- Texto citado
━━━━━━━━━━
É com satisfação que apresento e publico aqui, em "Escritos em Tempos", um texto de Gilson Rocha, amigo e também colega do curso de Teologia. É um pensamento intrigante, questionador, portanto nada convencional e que contrapõe muito do que nos foi ensinado, repassado ou imposto de forma não intencional. Vale a pena a leitura. Ailton Domingues de Oliveira
Vivemos
num mundo da lógica, cerceados pelo acaso. Ando pelas ruas, e percebo a
maravilha da criação. De uma pequenina flor que nasce na calçada ao complexo
funcionamento do cérebro humano, que processa simultaneamente uma quantidade
incrível de informações, que reconhece todas as cores e objetos que vê, que
assimila a temperatura a sua volta, que escuta os sons ao seu redor... Torna-se
evidente que crer na existência de um Ser Supremo - autor da ordem natural -
não é uma questão de lógica, é um fato. Sim! Deus existe!
Ao
mesmo tempo, observo as ações humanas - o descaso, a miséria, a sede por poder
e a ganância -, fechados em sua individualidade, e me pergunto se este Ser
Divino está conosco e nos acompanha em nossos atos. Nesse ponto, o
questionamento e a falta da razão me ensurdecem. Como pode Deus, que é
onipotente, onipresente e onisciente permitir que um filho venha a este mundo e
morra por falta de um pedaço de pão? Ou que aconteça uma catástrofe de qualquer
ordem que destrua a vida de centenas de famílias? Ou que exista tanta violência
contra indefesos e fragilizados na sociedade em que vivemos?
━━━━━━━━━━
- Instrução a
Reproduza sem alterações, dos registros, o trecho que vai da linha com "The image size" até a linha com "coord(566,62)", ambas incluídas, deixando as imagens de fora.

- Registros fornecidos
━━━━━━━━━━
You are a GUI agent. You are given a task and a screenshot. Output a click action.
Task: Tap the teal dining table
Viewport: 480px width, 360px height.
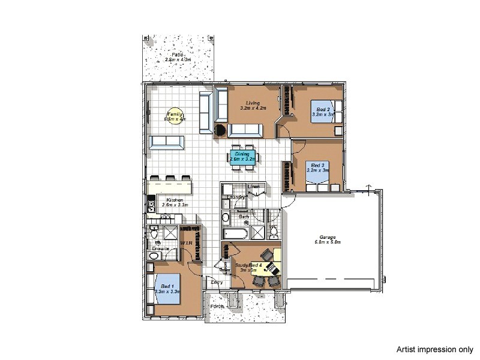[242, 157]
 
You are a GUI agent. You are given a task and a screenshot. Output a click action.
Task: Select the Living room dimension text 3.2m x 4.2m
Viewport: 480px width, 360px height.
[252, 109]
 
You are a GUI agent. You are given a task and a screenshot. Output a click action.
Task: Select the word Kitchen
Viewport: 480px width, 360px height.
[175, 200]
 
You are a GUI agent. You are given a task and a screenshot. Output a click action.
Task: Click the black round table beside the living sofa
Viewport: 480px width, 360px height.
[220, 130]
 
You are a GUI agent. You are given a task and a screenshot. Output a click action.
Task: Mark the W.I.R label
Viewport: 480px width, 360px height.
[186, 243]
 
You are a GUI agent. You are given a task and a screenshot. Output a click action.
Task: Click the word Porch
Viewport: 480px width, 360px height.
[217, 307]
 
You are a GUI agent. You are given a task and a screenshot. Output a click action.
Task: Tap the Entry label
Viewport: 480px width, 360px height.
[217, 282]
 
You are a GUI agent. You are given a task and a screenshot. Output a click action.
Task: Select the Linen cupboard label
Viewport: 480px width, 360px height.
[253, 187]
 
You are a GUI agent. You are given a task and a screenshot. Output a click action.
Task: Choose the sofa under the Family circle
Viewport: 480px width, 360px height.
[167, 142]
━━━━━━━━━━
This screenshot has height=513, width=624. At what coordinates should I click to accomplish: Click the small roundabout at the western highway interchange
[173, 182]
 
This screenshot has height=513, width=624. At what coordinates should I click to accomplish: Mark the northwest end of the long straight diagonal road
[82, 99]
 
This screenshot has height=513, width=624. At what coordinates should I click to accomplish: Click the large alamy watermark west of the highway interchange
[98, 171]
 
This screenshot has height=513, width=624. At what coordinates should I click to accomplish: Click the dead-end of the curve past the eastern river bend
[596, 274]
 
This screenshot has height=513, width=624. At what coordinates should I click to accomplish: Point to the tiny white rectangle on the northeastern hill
━━━━━━━━━━
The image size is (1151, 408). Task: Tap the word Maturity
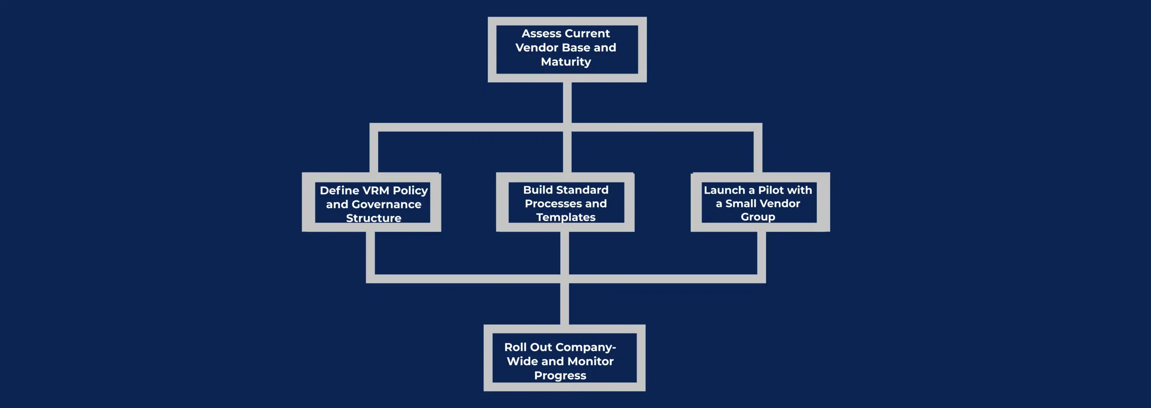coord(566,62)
━━━━━━━━━━
- Instrução b
Responda, por favor, com base no texto citado:
(i) Segundo a apresentação, de quem é o texto publicado em "Escritos em Tempos"?
(ii) O que nasce na calçada, segundo o texto?
(iii) Quais três atributos de Deus aparecem na pergunta sobre o filho que morre por falta de pão?

- Resultado do exercício a
The image size is (1151, 408). Task: Tap the word Maturity
coord(566,62)

- Resultado do exercício b
(i) De Gilson Rocha.
(ii) Uma pequenina flor.
(iii) Onipotente, onipresente e onisciente.